# Your goal
Give back every entry in full, exactly as it reads.

** Opening Records for this exercise block **

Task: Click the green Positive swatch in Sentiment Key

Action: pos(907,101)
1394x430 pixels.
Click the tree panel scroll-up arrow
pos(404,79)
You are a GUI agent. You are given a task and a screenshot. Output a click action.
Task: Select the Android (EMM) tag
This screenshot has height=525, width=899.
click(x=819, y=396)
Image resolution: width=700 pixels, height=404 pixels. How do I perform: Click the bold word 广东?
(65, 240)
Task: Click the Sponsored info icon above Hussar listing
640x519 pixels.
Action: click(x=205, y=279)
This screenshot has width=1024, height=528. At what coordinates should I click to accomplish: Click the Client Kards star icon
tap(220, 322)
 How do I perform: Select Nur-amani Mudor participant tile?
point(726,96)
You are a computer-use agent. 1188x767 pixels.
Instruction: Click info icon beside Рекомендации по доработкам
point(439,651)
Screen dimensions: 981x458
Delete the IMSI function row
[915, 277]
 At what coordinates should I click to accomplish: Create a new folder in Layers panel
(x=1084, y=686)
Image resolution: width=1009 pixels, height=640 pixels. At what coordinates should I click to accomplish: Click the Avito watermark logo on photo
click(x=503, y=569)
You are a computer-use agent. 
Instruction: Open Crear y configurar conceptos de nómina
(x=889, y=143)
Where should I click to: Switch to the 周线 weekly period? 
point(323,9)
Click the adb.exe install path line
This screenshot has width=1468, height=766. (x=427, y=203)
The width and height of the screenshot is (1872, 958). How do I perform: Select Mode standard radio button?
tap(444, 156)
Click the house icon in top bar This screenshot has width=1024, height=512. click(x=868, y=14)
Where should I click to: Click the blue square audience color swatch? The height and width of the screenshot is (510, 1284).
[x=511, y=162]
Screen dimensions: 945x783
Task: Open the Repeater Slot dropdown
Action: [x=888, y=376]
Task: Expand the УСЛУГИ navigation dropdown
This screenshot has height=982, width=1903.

** Closing Records for this exercise block **

# Exercise result
Task: Click the green Positive swatch in Sentiment Key

Action: pos(907,101)
1394x430 pixels.
Click the tree panel scroll-up arrow
pos(404,79)
You are a GUI agent. You are given a task and a screenshot. Output a click action.
Task: Select the Android (EMM) tag
This screenshot has height=525, width=899.
click(x=819, y=396)
Image resolution: width=700 pixels, height=404 pixels. How do I perform: Click the bold word 广东?
(65, 240)
Task: Click the Sponsored info icon above Hussar listing
640x519 pixels.
Action: click(x=205, y=279)
This screenshot has width=1024, height=528. At what coordinates should I click to accomplish: Click the Client Kards star icon
tap(220, 322)
 How do I perform: Select Nur-amani Mudor participant tile?
point(726,96)
You are a computer-use agent. 1188x767 pixels.
Instruction: Click info icon beside Рекомендации по доработкам
point(439,651)
Screen dimensions: 981x458
Delete the IMSI function row
[915, 277]
 At what coordinates should I click to accomplish: Create a new folder in Layers panel
(x=1084, y=686)
Image resolution: width=1009 pixels, height=640 pixels. At what coordinates should I click to accomplish: Click the Avito watermark logo on photo
click(x=503, y=569)
You are a computer-use agent. 
Instruction: Open Crear y configurar conceptos de nómina
(x=889, y=143)
Where should I click to: Switch to the 周线 weekly period? 
point(323,9)
Click the adb.exe install path line
This screenshot has width=1468, height=766. (x=427, y=203)
The width and height of the screenshot is (1872, 958). How do I perform: Select Mode standard radio button?
tap(444, 156)
Click the house icon in top bar This screenshot has width=1024, height=512. click(x=868, y=14)
Where should I click to: Click the blue square audience color swatch? The height and width of the screenshot is (510, 1284).
[x=511, y=162]
Screen dimensions: 945x783
Task: Open the Repeater Slot dropdown
Action: [x=888, y=376]
Task: Expand the УСЛУГИ navigation dropdown
This screenshot has height=982, width=1903.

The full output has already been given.